Similar to previous studies (3-5), we did not found a significant correlation between plasma ammonia levels and normalized global GMV in cirrhotic patients. This finding may initially appear surprising because ammonia is generally believed to play a central role in cirrhosis-related brain impairment. However, it should be noted that a direct correlation between plasma ammonia levels and the severity of neurocognitive impairment is not found in CLD (34). Moreover, in cultured neurons, ammonia-induced neuron apoptosis has been demonstrated to be dose dependent and to reach statistical significance at only 2 mmol/L ammonia or higher (35). In the present study, the mean blood ammonia level in patients was 35.53±10.09 µmol/L, which is far below 2 mmol/L. Similarly, in the studies by Tarter and Zhang, the mean blood ammonia level in patients did not exceed twice the normal level, and no significant correlation was found between brain atrophy or GMV loss and blood ammonia levels (3-5). Thus, we speculate that in cirrhosis, mild/moderate elevations in blood ammonia may not be the primary cause of GMV loss.

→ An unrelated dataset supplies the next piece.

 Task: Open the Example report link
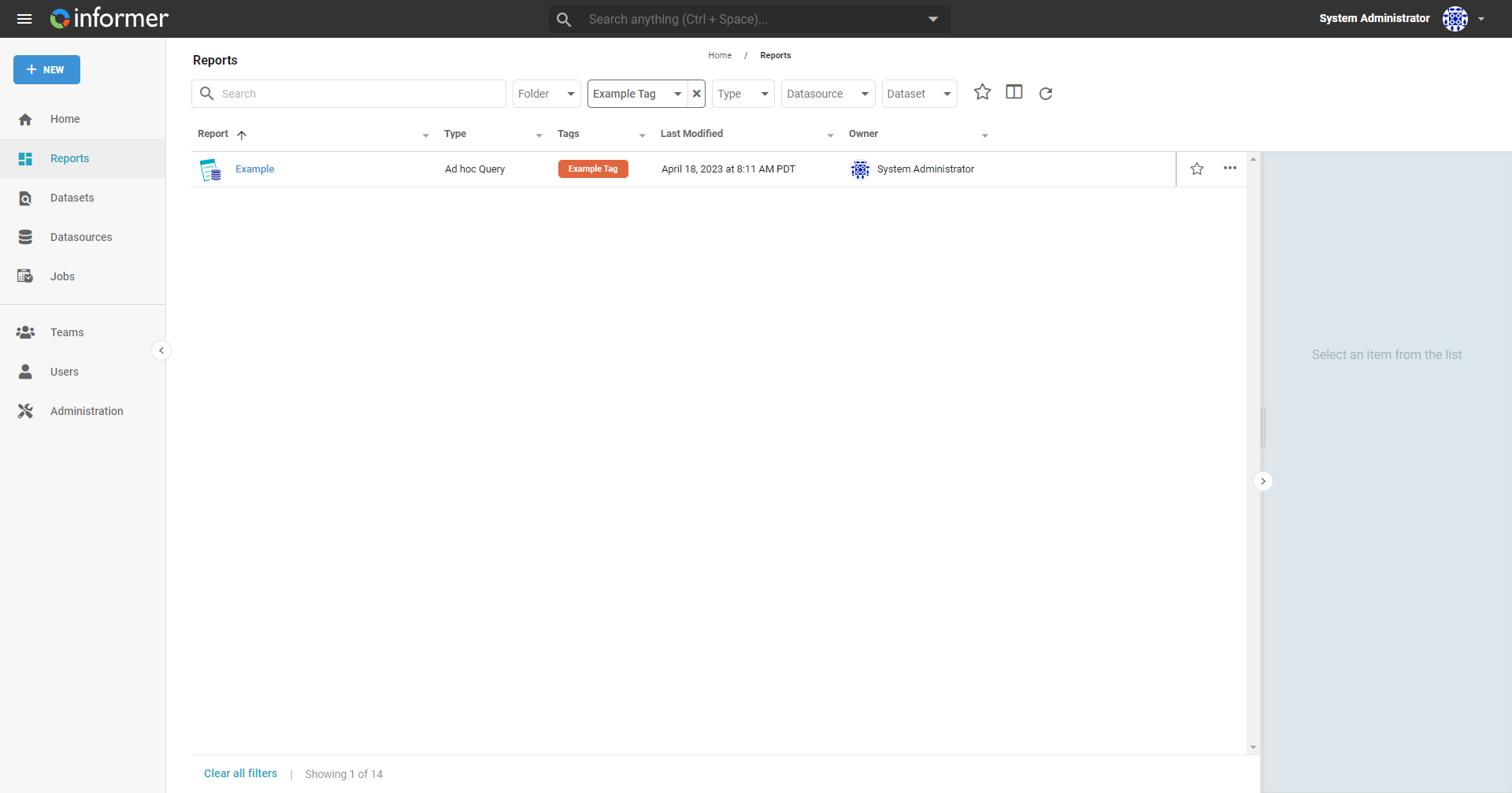[254, 169]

This study had several limitations. First, the study employed a small sample size and a cross-sectional design. Therefore, although we identified a relationship between increased serum MDA levels and GMV loss in cirrhotic patients, we cannot conclude that a causal relationship exists. For the same reason, we cannot rule out the possibility that mild hyperammonemia may have had a cumulative effect on GMV loss. A study using a longitudinal design could be more appropriate for determining these relationships. Second, the pathophysiology of cirrhosis-related brain impairment is complex, and many other factors, such as the accumulation of manganese (36) and malnutrition, may also contribute to GMV loss. Therefore, further studies are needed to consider these factors and perform multiple factor analysis. Finally, even though we had specific hypotheses based on previous studies, we did not correct for multiple comparisons in the correlation analysis between GMV, serum MDA and plasma ammonia in cirrhotic patients. Stricter thresholds should be used in future studies.

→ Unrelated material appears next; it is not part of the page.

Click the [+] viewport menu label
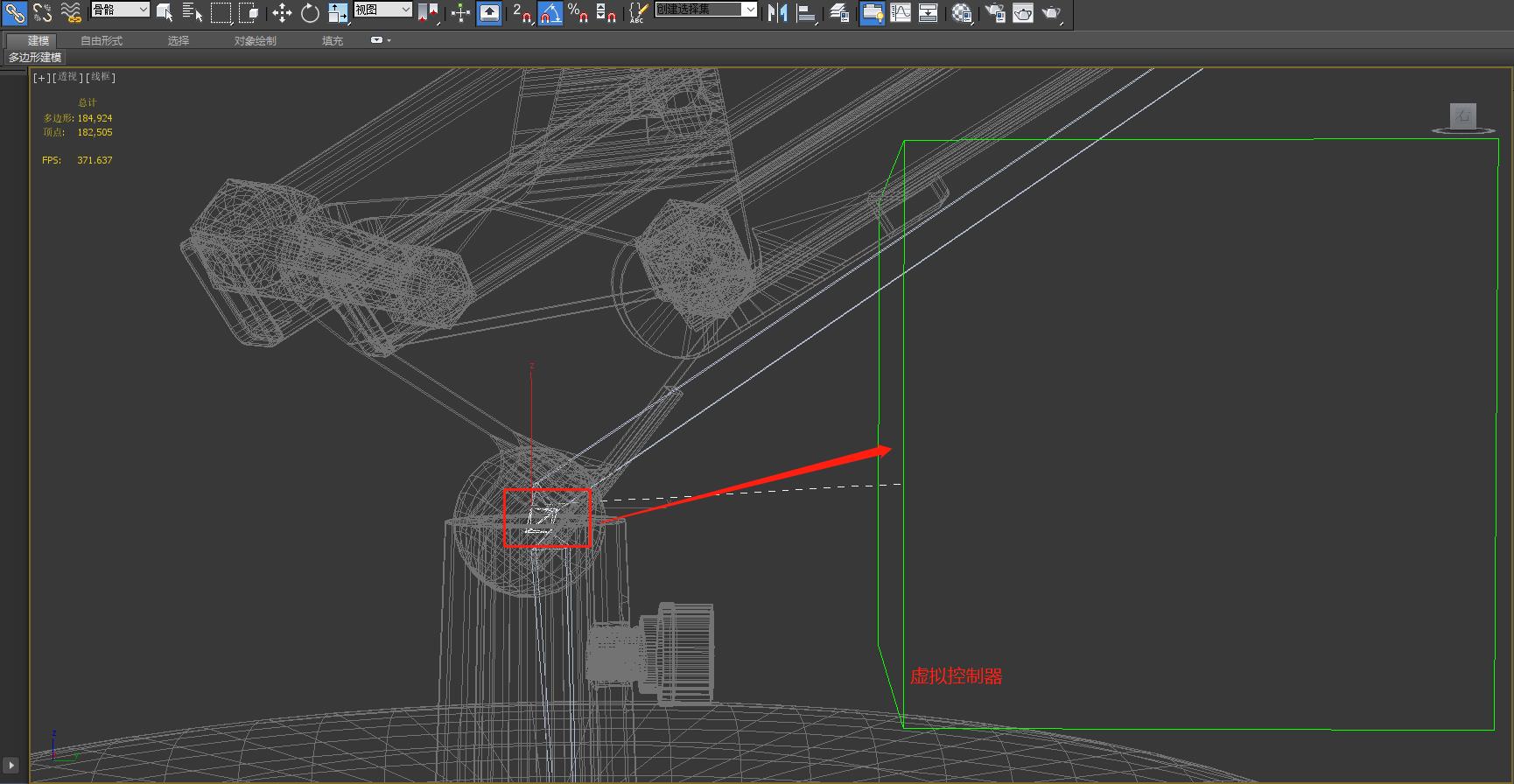 click(40, 78)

In conclusion, the present study showed that increased serum MDA levels were associated with GMV loss in patients with non-alcoholic cirrhosis, suggesting that OS may be involved in GMV loss in cirrhosis. Further studies are needed to determine whether OS is causally related to GMV loss in cirrhosis. If confirmed, treatments that decrease OS may help prevent the irreversible neurocognitive impairment caused by GMV loss in cirrhotic patients.
Funding: This work was supported by the Natural Science Foundation of Hunan Province (2016JJ6149) and the National Natural Science Foundation of China (81471715).
Conflicts of Interest: The authors have no conflicts of interest to declare.
Ethical Statement: This study was approved by the Medical Research Ethics Committee of the Third Xiangya Hospital of Central South University. Written informed consent was obtained from all participants before the study.